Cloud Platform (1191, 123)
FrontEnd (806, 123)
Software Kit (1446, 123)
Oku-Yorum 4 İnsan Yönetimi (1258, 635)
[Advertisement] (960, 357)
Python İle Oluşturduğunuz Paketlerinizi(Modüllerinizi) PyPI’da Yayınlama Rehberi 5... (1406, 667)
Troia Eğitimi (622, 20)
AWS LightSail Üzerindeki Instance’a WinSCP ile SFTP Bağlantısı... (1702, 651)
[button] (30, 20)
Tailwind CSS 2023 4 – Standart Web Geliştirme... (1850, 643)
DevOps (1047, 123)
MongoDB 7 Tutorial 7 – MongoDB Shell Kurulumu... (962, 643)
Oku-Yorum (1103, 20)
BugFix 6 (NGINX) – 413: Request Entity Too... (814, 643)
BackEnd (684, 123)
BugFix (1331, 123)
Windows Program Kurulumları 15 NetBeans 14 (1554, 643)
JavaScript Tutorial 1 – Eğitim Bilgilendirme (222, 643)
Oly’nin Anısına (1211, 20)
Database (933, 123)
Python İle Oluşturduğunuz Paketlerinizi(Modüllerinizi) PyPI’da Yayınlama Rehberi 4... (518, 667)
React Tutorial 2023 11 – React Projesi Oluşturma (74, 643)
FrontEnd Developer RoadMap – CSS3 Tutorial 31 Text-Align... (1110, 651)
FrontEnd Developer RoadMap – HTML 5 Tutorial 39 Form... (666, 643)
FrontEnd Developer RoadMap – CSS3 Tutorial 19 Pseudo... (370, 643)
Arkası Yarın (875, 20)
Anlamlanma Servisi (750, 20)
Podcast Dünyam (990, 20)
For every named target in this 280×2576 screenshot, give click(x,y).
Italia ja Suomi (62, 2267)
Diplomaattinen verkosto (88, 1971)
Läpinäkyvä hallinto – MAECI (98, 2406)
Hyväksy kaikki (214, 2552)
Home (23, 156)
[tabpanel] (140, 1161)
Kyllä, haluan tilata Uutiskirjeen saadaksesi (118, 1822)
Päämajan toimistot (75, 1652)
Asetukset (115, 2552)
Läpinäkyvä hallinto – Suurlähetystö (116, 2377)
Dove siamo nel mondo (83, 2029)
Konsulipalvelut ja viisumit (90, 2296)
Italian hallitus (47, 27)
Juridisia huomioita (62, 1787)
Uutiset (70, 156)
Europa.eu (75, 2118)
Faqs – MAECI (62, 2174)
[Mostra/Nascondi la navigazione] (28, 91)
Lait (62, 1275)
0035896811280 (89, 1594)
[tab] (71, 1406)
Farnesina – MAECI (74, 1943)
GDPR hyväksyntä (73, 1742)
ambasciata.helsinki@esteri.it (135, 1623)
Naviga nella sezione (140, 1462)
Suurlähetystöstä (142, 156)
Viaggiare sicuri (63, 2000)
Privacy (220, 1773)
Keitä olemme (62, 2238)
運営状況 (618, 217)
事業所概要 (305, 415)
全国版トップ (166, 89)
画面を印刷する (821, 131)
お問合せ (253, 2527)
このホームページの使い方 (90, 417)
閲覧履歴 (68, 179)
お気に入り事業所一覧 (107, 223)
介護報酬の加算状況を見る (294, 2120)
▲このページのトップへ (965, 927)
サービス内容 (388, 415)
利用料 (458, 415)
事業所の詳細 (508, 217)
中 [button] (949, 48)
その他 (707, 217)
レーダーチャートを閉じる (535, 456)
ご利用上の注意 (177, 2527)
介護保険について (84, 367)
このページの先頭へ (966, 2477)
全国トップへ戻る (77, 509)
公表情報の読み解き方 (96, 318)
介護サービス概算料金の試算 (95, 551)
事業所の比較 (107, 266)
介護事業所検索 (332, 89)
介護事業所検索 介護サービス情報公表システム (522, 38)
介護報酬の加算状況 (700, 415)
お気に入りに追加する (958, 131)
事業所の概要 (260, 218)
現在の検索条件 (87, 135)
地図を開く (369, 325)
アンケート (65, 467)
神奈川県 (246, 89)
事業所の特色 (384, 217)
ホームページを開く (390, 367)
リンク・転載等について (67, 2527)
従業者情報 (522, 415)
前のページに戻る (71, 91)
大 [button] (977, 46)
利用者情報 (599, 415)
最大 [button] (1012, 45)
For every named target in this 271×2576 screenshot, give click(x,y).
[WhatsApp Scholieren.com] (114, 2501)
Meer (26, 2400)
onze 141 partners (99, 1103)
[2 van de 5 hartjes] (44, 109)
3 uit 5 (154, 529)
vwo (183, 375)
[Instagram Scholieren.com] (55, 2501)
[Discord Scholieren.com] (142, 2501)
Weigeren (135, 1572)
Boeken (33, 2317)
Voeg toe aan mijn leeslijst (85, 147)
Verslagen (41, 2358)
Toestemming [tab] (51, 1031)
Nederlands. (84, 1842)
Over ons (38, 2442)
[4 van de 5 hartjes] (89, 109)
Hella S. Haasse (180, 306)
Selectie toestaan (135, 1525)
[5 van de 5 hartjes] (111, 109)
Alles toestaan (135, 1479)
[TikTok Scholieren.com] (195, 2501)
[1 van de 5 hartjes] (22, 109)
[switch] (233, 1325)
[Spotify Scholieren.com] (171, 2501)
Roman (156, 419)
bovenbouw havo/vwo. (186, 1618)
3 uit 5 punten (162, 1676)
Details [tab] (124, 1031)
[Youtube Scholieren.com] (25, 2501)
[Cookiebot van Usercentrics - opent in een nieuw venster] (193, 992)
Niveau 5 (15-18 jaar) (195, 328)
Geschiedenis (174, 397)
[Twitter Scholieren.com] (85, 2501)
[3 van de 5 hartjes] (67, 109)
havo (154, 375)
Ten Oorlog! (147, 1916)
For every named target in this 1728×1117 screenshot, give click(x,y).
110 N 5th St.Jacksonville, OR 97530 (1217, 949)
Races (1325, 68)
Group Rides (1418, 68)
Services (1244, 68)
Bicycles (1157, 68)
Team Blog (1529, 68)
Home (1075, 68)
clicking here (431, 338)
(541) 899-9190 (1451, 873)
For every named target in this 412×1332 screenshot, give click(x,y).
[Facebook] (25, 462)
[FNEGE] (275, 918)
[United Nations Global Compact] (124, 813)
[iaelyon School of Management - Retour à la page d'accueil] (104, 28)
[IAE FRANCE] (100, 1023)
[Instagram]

- - -

Exercise instructions: Leave out every line above except those from the line with "事業所概要 (305, 415)" up to and including the line with "レーダーチャートを閉じる (535, 456)", and copy those exactly.

Solution:
事業所概要 (305, 415)
全国版トップ (166, 89)
画面を印刷する (821, 131)
お問合せ (253, 2527)
このホームページの使い方 (90, 417)
閲覧履歴 (68, 179)
お気に入り事業所一覧 (107, 223)
介護報酬の加算状況を見る (294, 2120)
▲このページのトップへ (965, 927)
サービス内容 (388, 415)
利用料 (458, 415)
事業所の詳細 (508, 217)
中 [button] (949, 48)
その他 (707, 217)
レーダーチャートを閉じる (535, 456)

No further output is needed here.